Expression of hmx genes in mutant zebrafish embryos and before the midblastula transition. (A–E, G–R) Lateral views of expression in whole embryos at 1.5 hpf (16 cells, A–E) or the spinal cord (G–R) at 27 hpf. (A–E) Animal pole, up. (G–R) Rostral, left; Dorsal, up. (L and M, O and P) White asterisk indicates expression in the lateral line primordium.
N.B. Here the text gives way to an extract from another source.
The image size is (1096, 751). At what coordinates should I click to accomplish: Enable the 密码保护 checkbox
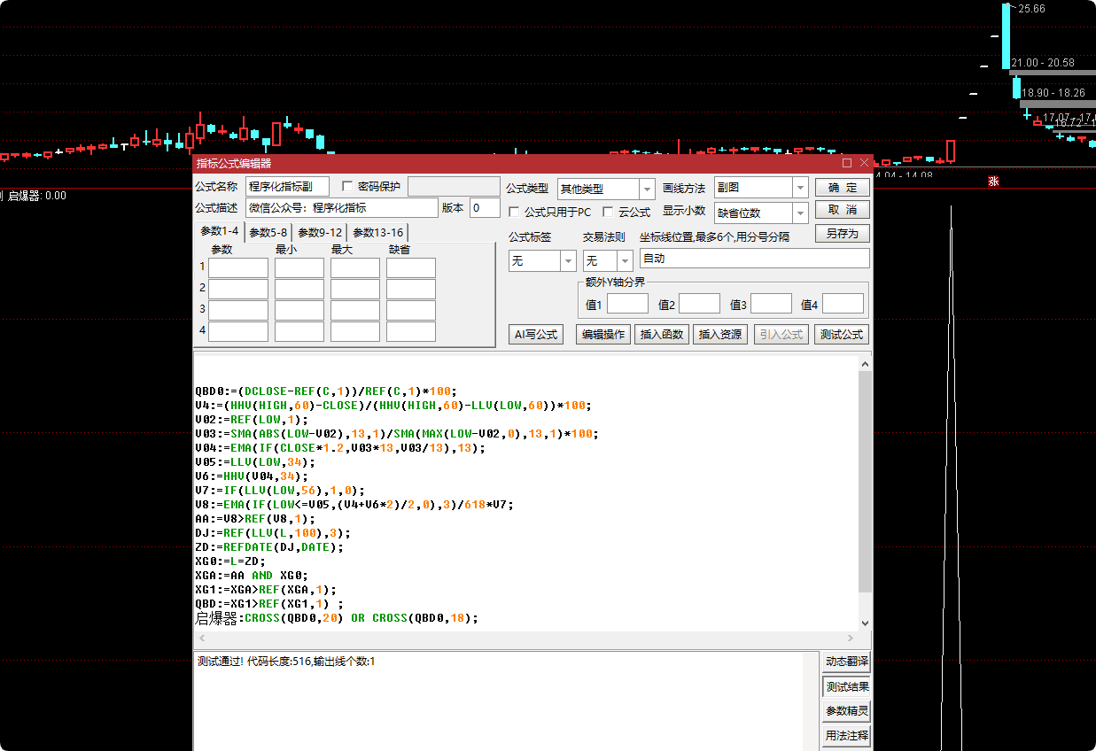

None of the hmx genes are maternally expressed at 1.5 hpf, as assessed by in situ hybridization (A–E), and, in the case of hmx2 and hmx3a, quantitative RT-PCR on whole embryos (F). No maternal expression of hmx2 and hmx3a was detected and zygotic expression was not observed via quantitative RT-PCR until 14 hpf (F). hmx1 (G), hmx3b (J), and hmx4 (K) are not expressed in the spinal cord of hmx2;hmx3a^SU44 deletion mutants. However, hmx1 and hmx4 were still expressed in the head, as shown in Figure 1 (data not shown), confirming that the in situ hybridization experiment had worked. We never detect expression of hmx3b in WT embryos at 27 hpf (see Figure 1). (H and I) As expected, given the deletion of the entire hmx3a coding sequence and all but the last 66 bp of hmx2 coding sequence in hmx2;hmx3a^SU44 mutants (Figure 4), we did not detect any hmx2 (H) or hmx3a (I) transcripts in these mutants. (L and M) hmx2 mRNA does not exhibit nonsense-mediated decay (NMD) in hmx2^SU37 or hmx2^SU38 mutants. (N) In hmx2^SU39 mutants, deletion of all but the first 84 and the last 60 bases of hmx2 coding sequence (Figure 4) generates a severely truncated hmx2 transcript that cannot be detected by our hmx2 ISH probe. Generation of a short ISH probe targeted to the predicted truncated transcript product of hmx2^SU39 mutants also failed to detect hmx2 expression in these mutants (data not shown). (O–R) hmx3a mRNA does not exhibit NMD in hmx3a^SU42 (O), hmx3a^sa23054 (P), hmx3a^SU3 (Q), or hmx3a^SU43 (R) mutant embryos. Bar, 280 µm (A–E), 50 µm (G–R).